Monday, September 12, 2022

A Book, Bikni and Two Smiles

 

It’s a small beach, obscured by trees, rocks and kutis, somewhere between Ram Jhoola and Lakshman Jhoola at Rishikesh. The gradient falls steeply towards the water. Bathing is prohibited. There is a warning signboard.

‘The water level suddenly goes up to 1-3 meters. People have drowned here!’

Sitting cross-legged with waters up to my chest, I am chanting mantras. I am trying to emulate the advice given to me by a swamiji that if I do this, miracles will manifest. Well, who doesn’t want miracles in life? Everyone seems in dire need of them. I was thus no exception.

A sun-glassed white beauty arrives with a seductive gait and spreads a cloth on the sand. Her skin’s urge to get sun-kissed must have prevailed over the authoritative pull of the clothing that uses our feelings of shame and insecurities to keep us under the garbs. So there she drops all her clothing and lay sunbathing in her bikni.

At a distance, to the south, on the high boulders over the band, some Indians are looking over, mesmerized by the Goa-type spectacle. They but hesitate to come near. How will you come if you have your legs tied by guilt, suppression, lust and scores of spin-offs born of repressed sexuality? So they made the most of it from a distance.

A white-woman crazy Indian approaches her. She politely exchanges greetings. Her courtesy is taken as consent. The Indian stays staring at her. She picks up her book to tell him indirectly to respect her privacy. He moves away with defeated but terribly unwilling steps. The way he walks it looks as if a river is trying to go uphill.

She isn’t too far from me. Her bluish tainted glasses face me as I take a little slice of the spectacle from the corner of my eye, like a child steals a toffee from the counter jar while mama buys grocery. I have to keep my chanting holy, so I try my level best not to steal another toffee from the counter. All of us have our weaknesses. I can easily overlook a woman in bikni if I choose to, but I fail to ignore the spectacle of a woman reading a book at a public place, bikni, no-bikni or fully veiled. The book draws me to steal the toffee again. The title glares even more profoundly than her curves under the sun. Fifty Shades of Grey. I stumble on my chanting and I am caught picking up the entire jar. She smiles. I find myself smiling back. Isn’t this world better with smiles among strangers? She is engrossed in reading the events. Nourished by two spontaneous smiles between two strangers, my chanting feels even better now.   

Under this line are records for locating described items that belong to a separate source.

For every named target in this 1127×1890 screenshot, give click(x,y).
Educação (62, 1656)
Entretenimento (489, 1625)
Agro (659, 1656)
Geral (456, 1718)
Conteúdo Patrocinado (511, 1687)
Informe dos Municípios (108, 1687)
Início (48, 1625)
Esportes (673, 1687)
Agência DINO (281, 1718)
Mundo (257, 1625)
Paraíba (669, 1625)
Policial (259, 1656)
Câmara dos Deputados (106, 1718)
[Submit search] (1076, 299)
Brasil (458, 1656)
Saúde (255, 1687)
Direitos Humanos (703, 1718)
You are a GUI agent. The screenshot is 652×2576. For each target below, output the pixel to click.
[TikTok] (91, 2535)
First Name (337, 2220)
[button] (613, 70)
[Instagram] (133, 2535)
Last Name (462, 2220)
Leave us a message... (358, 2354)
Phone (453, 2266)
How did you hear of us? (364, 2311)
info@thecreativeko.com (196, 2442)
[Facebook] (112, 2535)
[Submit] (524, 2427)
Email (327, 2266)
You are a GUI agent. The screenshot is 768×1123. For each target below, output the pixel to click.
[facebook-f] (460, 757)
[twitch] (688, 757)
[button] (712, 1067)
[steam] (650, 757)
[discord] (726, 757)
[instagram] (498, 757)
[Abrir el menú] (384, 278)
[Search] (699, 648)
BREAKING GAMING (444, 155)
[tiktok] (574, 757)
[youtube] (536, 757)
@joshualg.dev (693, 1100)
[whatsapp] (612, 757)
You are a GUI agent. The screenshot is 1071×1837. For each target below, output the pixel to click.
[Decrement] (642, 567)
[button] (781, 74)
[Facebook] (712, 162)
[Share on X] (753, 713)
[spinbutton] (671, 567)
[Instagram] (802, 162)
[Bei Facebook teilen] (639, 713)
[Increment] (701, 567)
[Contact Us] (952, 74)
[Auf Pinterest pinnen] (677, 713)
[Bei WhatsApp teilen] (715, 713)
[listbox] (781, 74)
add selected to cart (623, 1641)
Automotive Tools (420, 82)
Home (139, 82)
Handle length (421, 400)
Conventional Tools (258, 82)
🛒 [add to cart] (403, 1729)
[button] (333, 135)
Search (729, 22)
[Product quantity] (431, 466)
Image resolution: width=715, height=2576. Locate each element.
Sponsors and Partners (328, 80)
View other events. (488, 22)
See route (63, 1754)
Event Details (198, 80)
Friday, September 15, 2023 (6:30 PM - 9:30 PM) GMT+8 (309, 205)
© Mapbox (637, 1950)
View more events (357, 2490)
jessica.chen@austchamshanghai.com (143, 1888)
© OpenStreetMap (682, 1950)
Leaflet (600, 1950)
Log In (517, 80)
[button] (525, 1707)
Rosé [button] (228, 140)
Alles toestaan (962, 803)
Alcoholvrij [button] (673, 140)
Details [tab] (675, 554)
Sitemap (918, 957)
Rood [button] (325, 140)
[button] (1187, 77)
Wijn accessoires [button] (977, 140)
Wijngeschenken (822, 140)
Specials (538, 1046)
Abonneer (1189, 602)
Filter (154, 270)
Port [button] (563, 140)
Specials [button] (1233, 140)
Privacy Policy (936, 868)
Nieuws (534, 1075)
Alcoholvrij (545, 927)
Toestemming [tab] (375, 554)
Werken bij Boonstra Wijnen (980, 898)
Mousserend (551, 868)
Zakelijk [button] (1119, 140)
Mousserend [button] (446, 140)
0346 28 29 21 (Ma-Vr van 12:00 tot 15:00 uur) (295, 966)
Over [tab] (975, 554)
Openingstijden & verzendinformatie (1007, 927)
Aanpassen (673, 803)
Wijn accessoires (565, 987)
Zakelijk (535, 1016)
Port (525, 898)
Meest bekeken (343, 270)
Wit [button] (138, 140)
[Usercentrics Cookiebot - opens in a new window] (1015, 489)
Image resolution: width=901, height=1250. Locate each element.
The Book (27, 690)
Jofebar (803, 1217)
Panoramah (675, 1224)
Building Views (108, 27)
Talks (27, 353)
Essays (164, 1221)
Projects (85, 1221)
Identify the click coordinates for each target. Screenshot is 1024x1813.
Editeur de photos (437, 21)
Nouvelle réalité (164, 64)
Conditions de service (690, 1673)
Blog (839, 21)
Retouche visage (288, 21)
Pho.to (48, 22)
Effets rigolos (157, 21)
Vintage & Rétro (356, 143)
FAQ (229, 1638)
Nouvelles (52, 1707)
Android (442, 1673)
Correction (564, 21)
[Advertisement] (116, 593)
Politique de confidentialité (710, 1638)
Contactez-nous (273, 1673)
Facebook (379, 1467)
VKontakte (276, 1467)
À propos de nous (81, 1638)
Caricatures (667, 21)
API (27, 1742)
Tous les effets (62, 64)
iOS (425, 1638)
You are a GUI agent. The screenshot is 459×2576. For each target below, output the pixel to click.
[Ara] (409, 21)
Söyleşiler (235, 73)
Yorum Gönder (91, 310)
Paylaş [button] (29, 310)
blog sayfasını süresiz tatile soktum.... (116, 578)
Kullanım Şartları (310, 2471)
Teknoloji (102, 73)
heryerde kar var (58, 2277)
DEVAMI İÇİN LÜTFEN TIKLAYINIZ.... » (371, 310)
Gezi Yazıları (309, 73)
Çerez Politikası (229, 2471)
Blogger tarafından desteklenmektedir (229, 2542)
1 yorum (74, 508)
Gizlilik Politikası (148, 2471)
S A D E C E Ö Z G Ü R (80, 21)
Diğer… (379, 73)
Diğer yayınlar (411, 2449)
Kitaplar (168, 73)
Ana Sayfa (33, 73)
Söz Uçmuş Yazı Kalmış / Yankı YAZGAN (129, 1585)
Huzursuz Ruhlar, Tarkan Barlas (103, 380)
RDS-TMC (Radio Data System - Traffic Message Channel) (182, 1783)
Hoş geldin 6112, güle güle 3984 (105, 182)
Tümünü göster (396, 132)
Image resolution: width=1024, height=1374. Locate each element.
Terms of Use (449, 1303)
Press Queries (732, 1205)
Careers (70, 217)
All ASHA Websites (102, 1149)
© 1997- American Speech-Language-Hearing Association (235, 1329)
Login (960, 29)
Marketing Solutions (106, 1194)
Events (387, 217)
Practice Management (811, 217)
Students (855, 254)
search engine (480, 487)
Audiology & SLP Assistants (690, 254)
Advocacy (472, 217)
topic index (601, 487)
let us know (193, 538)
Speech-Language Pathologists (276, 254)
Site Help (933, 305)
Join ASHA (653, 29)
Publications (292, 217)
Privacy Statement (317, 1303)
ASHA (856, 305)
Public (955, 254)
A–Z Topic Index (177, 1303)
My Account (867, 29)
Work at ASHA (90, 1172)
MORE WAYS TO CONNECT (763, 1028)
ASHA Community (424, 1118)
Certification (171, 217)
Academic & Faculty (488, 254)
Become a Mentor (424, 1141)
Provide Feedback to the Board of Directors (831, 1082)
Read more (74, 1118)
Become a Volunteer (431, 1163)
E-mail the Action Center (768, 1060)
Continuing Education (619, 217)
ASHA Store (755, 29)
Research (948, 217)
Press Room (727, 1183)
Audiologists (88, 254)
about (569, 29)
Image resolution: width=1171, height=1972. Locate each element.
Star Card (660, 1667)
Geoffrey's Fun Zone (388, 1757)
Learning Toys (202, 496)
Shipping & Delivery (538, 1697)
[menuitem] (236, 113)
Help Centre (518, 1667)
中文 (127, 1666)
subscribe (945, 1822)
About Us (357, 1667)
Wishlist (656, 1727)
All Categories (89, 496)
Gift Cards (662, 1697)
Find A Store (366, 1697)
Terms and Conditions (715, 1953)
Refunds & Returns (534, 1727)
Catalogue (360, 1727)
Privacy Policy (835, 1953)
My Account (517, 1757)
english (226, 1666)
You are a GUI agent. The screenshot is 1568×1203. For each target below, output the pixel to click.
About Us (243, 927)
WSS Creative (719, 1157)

A haggard looking tall backpacker is sitting near the shore, trying to explore the meaning of life. Two white girls, all aglow with the spirit of youth, run down the beach and jump into the water. They shout playfully. Their male accomplice is reserved in merrymaking though.

Two policemen wearing lifejackets arrive at the scene. They repeat the warning, impose their authority and the little bit of fun and floridity is disturbed on the hidden beach. The lost-looking tall foreigner moves up the boulders to go to the main path. In a small alley, a few steps down the main street his ears grab the calling of his heart.

‘Hello hasheesh!’ a sadhu whispers with mischief. They exchange the contraband. Money changes hands. As more foreigners walk along the path, the sadhu keeps trilling, ‘Hello hasheesh!’ The sadhus are much in demand and get a lot of respect from the tourists because some of them sell ganja.   

The peeping toms on the boulder get bored of just looking at the bikni woman and the book. So they also vanish. She gets plenty of sunny kisses on her skin and still more plenty for the fantasies of heart from the pages in the book, gets up, gets into her clothes, packs her things and moves back, but not without a wave of hand and a gentle friendly smile. I still maintain my chanting but smile back and wave also. Ganga Ma blesses with her cool shoves all around me. I have to chant for some more time for my miracle to happen, so I continue chanting.